The PWD environment variable is how shells transmit the logical cwd to their subprocesses. When a shell runs another shell, the parent sets PWD to the logical cwd (it does this whenever it runs a program), and the child checks PWD that the value of PWD is sensible and if so uses that as its logical cwd, falling back to the physical cwd if $PWD is missing or wrong.

Observe:

#!/bin/sh
mkdir /tmp/dir
ln -sf dir /tmp/link
cd /tmp/link
sh -c 'echo Default behavior: "$PWD"'
env -u PWD sh -c 'echo Unset PWD: "$PWD"'
PWD=/something/fishy sh -c 'echo Wrong PWD: "$PWD"'
rm /tmp/link
rmdir /tmp/dir

Output:

Default behavior: /tmp/link
Unset PWD: /tmp/dir
Wrong PWD: /tmp/dir

Reading the process's environment doesn't have any particular security implications, but what it tells you is what the value of PWD was when the process started. If the processed changed to another directory, the value in the environment is no longer relevant. What you need is the value that would be in the environment if the shell ran another process now. But the only way for this to appear is to actually make the shell run another process.
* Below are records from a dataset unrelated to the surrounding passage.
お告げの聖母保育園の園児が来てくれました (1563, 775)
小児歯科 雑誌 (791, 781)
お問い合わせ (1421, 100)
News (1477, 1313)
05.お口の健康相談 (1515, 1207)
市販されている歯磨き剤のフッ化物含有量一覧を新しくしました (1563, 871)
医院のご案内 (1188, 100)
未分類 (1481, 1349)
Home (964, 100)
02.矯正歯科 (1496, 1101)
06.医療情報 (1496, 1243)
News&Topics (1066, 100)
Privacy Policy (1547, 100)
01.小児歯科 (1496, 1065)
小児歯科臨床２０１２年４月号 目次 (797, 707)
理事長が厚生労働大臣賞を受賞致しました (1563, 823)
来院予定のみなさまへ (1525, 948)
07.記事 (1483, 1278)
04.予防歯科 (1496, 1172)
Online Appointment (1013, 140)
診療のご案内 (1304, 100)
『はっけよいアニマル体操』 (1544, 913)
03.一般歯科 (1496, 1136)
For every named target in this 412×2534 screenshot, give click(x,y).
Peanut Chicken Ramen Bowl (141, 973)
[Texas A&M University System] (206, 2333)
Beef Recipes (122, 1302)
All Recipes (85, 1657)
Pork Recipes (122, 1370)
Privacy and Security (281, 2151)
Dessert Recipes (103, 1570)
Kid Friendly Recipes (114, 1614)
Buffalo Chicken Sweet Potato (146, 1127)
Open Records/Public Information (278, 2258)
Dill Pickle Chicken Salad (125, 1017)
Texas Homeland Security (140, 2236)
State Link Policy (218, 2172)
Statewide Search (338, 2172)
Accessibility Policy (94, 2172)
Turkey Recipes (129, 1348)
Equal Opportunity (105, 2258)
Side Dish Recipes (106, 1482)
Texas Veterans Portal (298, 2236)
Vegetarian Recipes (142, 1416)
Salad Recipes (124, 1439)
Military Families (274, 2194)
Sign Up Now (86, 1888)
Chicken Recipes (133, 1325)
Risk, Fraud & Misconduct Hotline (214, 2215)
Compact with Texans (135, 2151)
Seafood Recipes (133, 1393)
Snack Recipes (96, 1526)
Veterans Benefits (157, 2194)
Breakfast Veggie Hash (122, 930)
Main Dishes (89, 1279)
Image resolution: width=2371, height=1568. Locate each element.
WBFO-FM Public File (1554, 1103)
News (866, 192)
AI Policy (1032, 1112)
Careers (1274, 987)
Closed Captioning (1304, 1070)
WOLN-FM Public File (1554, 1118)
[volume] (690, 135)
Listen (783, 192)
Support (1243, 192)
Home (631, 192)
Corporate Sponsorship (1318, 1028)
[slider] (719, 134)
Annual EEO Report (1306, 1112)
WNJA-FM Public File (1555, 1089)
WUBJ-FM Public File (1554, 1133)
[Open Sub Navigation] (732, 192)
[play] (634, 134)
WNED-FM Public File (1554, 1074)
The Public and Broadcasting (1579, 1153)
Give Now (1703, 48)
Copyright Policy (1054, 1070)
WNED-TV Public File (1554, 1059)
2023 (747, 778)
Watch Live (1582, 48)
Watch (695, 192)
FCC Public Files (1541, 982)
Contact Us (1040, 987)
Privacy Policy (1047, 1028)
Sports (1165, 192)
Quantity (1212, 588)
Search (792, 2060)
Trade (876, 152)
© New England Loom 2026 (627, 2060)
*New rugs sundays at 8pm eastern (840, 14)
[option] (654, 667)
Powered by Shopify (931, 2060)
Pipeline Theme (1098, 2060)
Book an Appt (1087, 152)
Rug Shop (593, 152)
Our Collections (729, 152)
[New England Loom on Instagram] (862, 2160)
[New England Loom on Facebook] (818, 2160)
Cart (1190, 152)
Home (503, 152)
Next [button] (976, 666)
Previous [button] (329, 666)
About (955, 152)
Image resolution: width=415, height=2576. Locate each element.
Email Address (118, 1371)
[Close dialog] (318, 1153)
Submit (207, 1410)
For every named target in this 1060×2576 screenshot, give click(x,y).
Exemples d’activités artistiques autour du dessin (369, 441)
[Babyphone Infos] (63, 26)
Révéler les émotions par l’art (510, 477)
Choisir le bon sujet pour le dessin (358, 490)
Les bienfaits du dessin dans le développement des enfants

The typical way for GUIs to find the cwd of a shell that they run is to make the shell print it out. If you need the information occasionally and want to leave maximum control over the shell configuration to the user, ensure that the shell is displaying a prompt and issue the pwd command. This is simple, works even in “exotic” shells like csh and fish, but is ambiguous in corner cases (e.g. a directory name containing newlines). If it's ok to tweak the shell configuration, you can make the shell print an escape sequence each time it displays a prompt (PS1 for many shells, but the way to make it include the current directory varies), or when it changes directories (chpwd_functions in zsh, more invasive ways in other shells).

Note that if a component of the logical cwd has been moved or removed, or if the symbolic link has been changed to point elsewhere, the value may be wrong. On the other hand the physical cwd will always be correct. (If the directory has been removed, Linux's /proc/PID/cwd, which is where all programs such as ps and lsof get their information, will appear as a broken symlink whose target ends in (deleted). I don't know what lsof reports on macOS for a deleted current directory.) So if you do find out the logical cwd, you should probably ensure that it matches the physical cwd and fall back to the physical cwd if it doesn't.